Regina Holliday: A Perfect Storm

Regina Holliday is a health-care reform activist. She is powered by love for her late husband Fred, who was diagnosed with stage IV kidney cancer last spring and died on June 17 at the age of 39. A week after his death, Holliday blogged this self-portrait:

I am a liberal democrat raised in Oklahoma by conservative republicans. I am a Lutheran whose best friends represent many faiths. I am a mural artist in Washington DC and was Oklahoma State Champion in Original Oratory in 1990. I have worked in a factory, in food service, in retail, as a teacher, and served briefly in the US Navy.
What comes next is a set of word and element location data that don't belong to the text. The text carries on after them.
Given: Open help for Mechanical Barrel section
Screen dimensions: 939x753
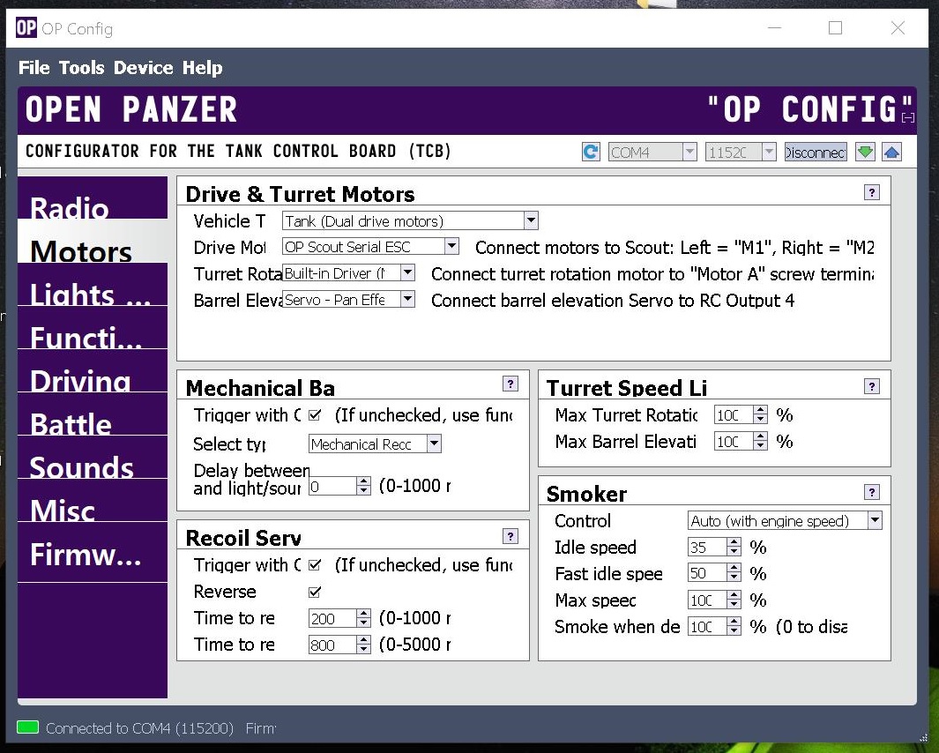Looking at the screenshot, I should pos(510,384).
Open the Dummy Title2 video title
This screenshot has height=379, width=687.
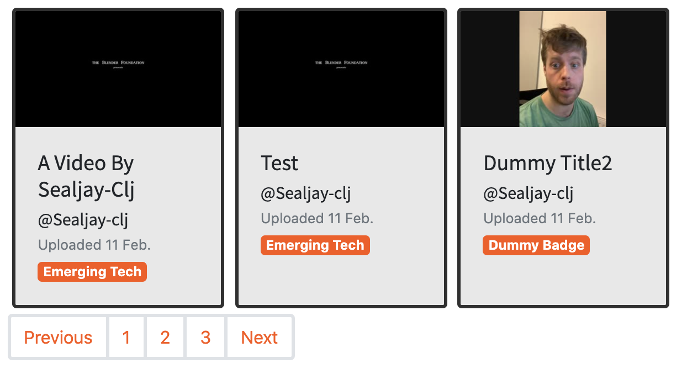click(548, 164)
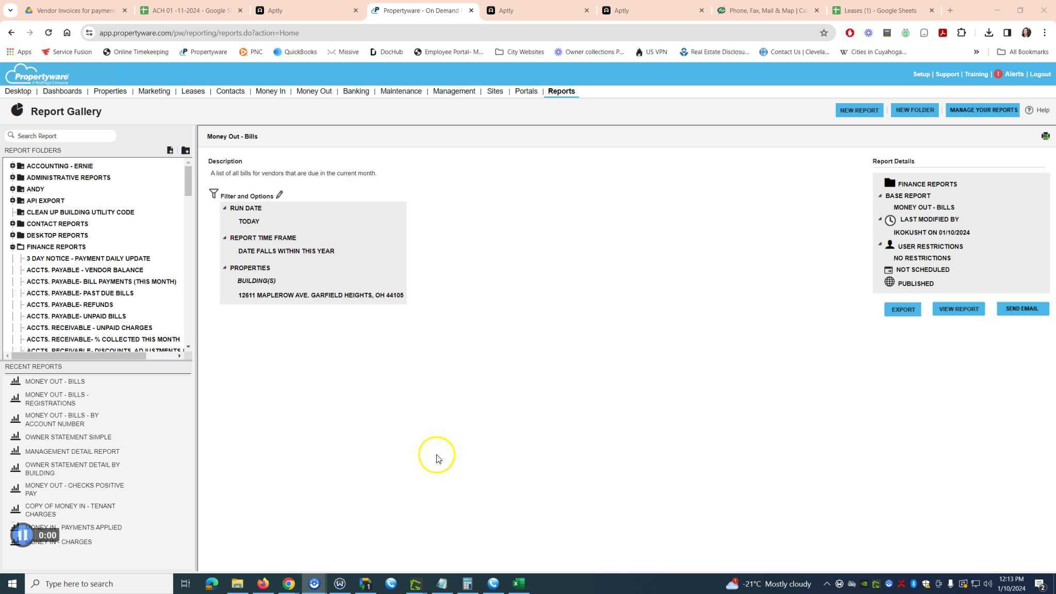The height and width of the screenshot is (594, 1056).
Task: Collapse the RUN DATE section
Action: (225, 208)
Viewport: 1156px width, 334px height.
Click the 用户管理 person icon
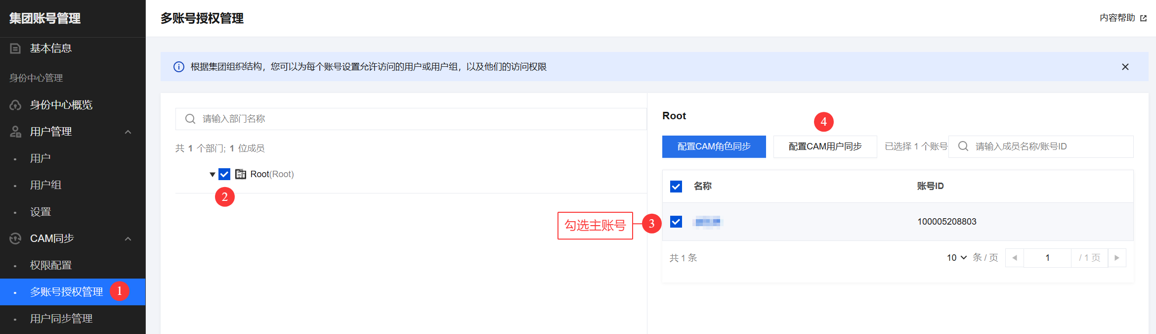[x=15, y=132]
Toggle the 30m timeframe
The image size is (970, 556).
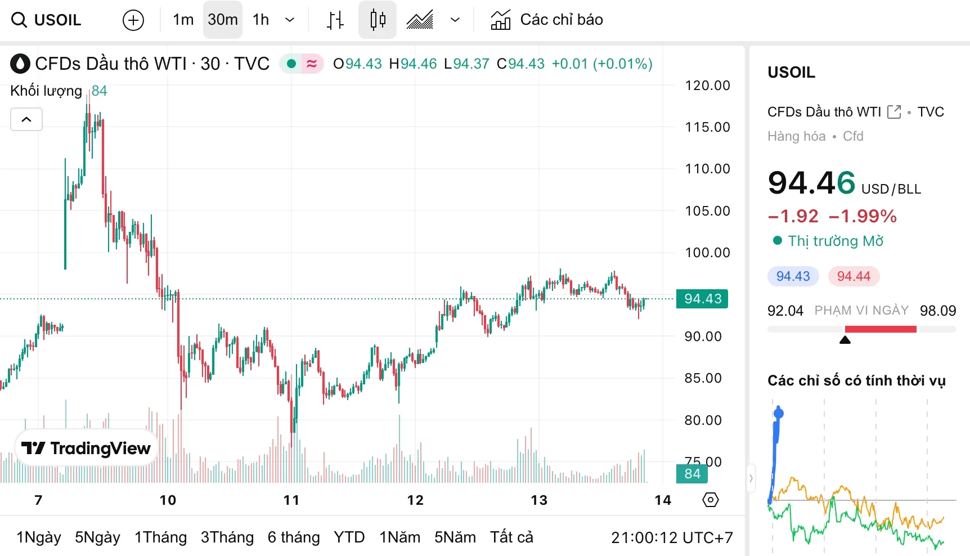[223, 20]

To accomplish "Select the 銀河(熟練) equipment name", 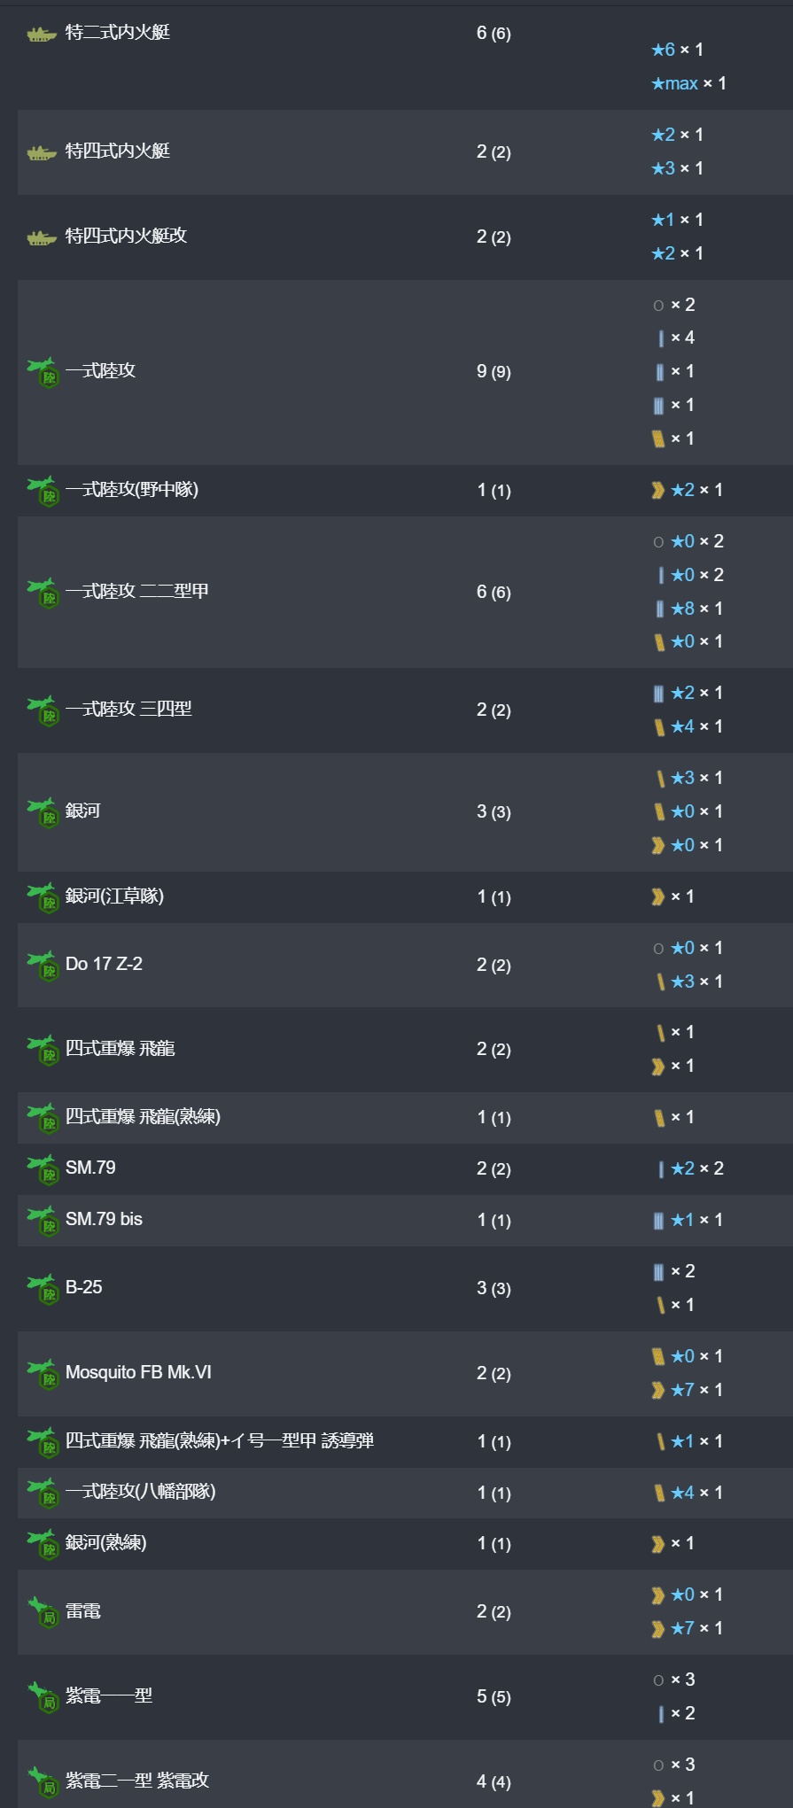I will click(x=106, y=1542).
I am a mother of a special needs son and am the widow of a good man. I am the perfect storm. (See The Battle Begins.)

And Holliday’s words ring true with media coverage of her mural painting from her home base in the US Capitol with the Washington Post to foreign outlets including the BBC and Al-Jazeera. So far her public murals include Medical Facts and 73 Cents.

Besides painting, Holliday blogs about health-care news, media coverage of her advocacy efforts, and real-life stories. She succinctly fuses the political and personal. For instance, Holliday compares her experience as a childhood survivor of violence at the hands of an alcoholic parent to how people are coping with today’s health-care system. (See “The Abuse in the Medical System”.)

Through her blog, we learn that Holliday spoke by invitation at a conference alongside health providers, her flesh-and-blood story dispelling the anonymity of bar charts (see “Thoughts on Medicine and Social Media”). We also find original poems like “The Cleaning of the Brush”, which traces how “art defines life” from her childhood to becoming a marriage partner.

Holliday welcomes people to join her health-care reform efforts. She also invites firsthand stories about tragedies with medical care for her murals. Holliday can be reached by email reggieart123[at]yahoo.com, through her blog, and via social media like Facebook and Twitter.

What especially inspires me about Holliday’s art-advocacy is how she’s following her own vision, carrying out her own contribution. She’s willing as an individual to express her views through creation in the middle of the public eye. She’s enriching community spaces with art that speaks to the everyday struggles and hopes of onlookers. May Holliday’s truth-speaking command a humanitarian response from parties with their hands crammed down the cookie jar of US health care.